Nicola Kemp, Head of Features at Marketing magazine, agrees that the digital marketing ecosystem is in the midst of fundamental change and the industry’s true growth potential is only just beginning to be realized.

She says: “From the rise of the smartphone to the social media revolution, businesses are being challenged to meaningfully collect and analyze an ever-increasing pool of data. The importance of acquiring and embedding new skill sets into existing business models in order to better meet this demand cannot be over-estimated.”

Media and advertising companies are overwhelmingly the most prolific buyers in this area, having been responsible for 106 acquisitions since 2012, with the likes of WPP and Publicis Groupe involved. The next biggest acquirers are technology/IT services firms, such as IBM and Google, with 44 acquisitions. In a hot, fast moving sector, private equity firms will always be represented and firms such as The Carlyle Group and Berkshire Partners have made 23 acquisitions in this space since 2012. Finally, management consultancies such as Deloitte and McKinsey have also invested in this space, albeit in lower numbers, with 10 acquisitions made during the same period.

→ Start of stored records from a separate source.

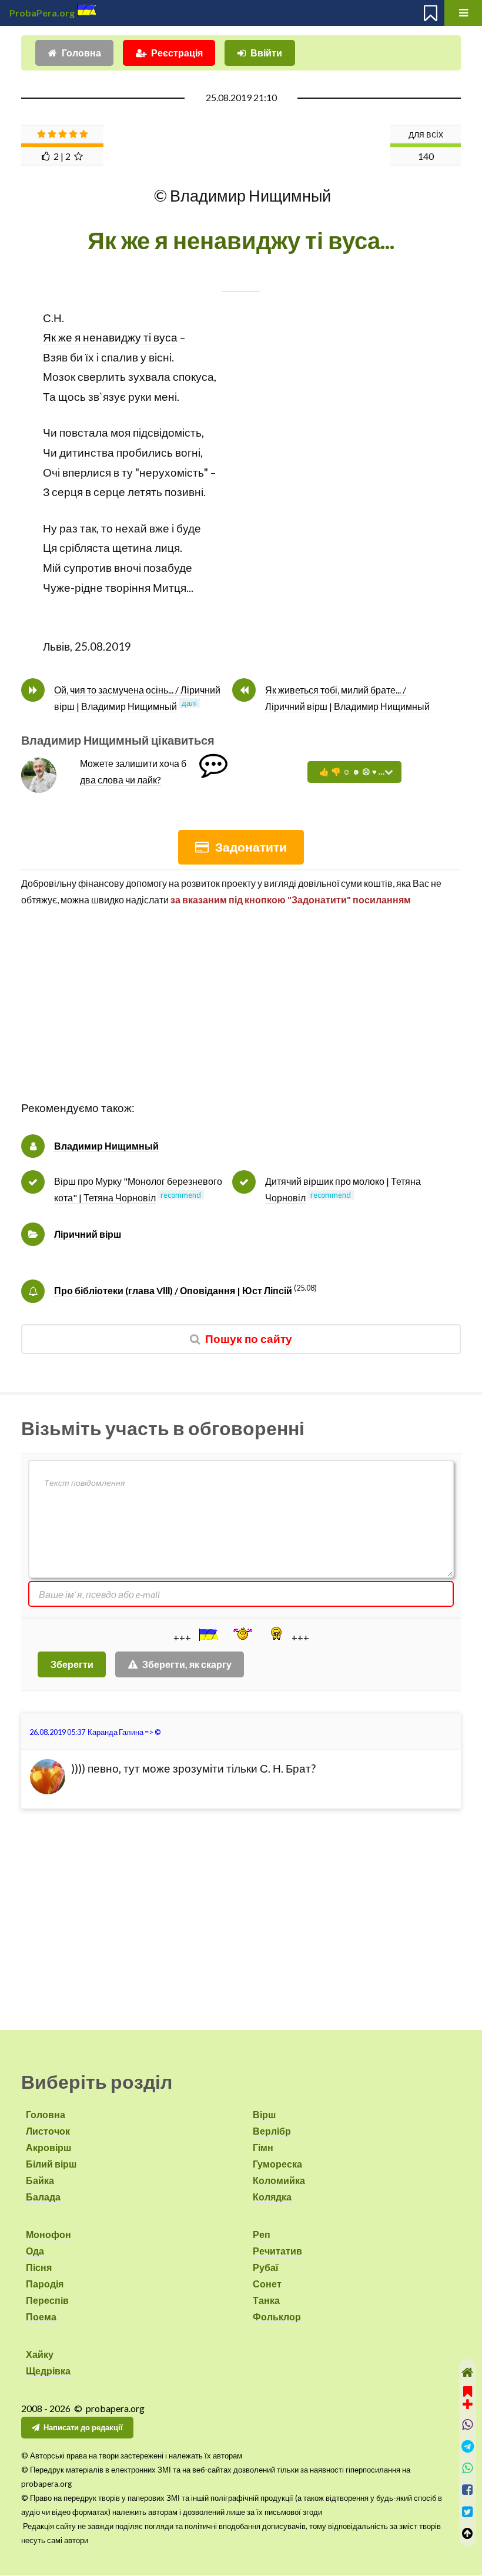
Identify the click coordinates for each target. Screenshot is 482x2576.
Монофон (48, 2234)
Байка (40, 2180)
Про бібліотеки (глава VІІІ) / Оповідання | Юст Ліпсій (173, 1290)
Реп (261, 2234)
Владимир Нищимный (106, 1145)
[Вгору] (467, 2533)
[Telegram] (467, 2446)
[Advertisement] (241, 1016)
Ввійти (266, 52)
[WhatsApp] (467, 2468)
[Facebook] (467, 2490)
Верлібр (272, 2130)
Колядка (272, 2196)
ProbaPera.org (42, 12)
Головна (81, 52)
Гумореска (277, 2163)
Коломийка (279, 2180)
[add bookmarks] (468, 2396)
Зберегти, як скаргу (187, 1664)
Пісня (39, 2267)
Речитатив (277, 2250)
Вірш (264, 2114)
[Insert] (207, 1634)
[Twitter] (467, 2512)
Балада (43, 2196)
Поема (41, 2316)
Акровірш (48, 2147)
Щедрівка (48, 2370)
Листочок (48, 2130)
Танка (266, 2300)
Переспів (47, 2300)
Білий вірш (51, 2163)
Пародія (44, 2283)
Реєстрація (177, 52)
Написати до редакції (83, 2427)
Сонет (267, 2283)
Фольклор (277, 2316)
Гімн (263, 2147)
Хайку (39, 2354)
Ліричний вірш (87, 1234)
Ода (35, 2250)
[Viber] (467, 2425)
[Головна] (467, 2372)
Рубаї (266, 2267)
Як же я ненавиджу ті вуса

The areas within digital marketing that gain the most attention include customer analytics, mobile marketing and social media marketing, along with digital agencies and CRM/database marketing.

It goes without saying that digital technology organisations have had a dramatic impact on M&A in the world of marketing. Activity in this area is likely to continue apace in the coming years. As increasingly more services are digitized, it is only natural that digital marketing will grow alongside them.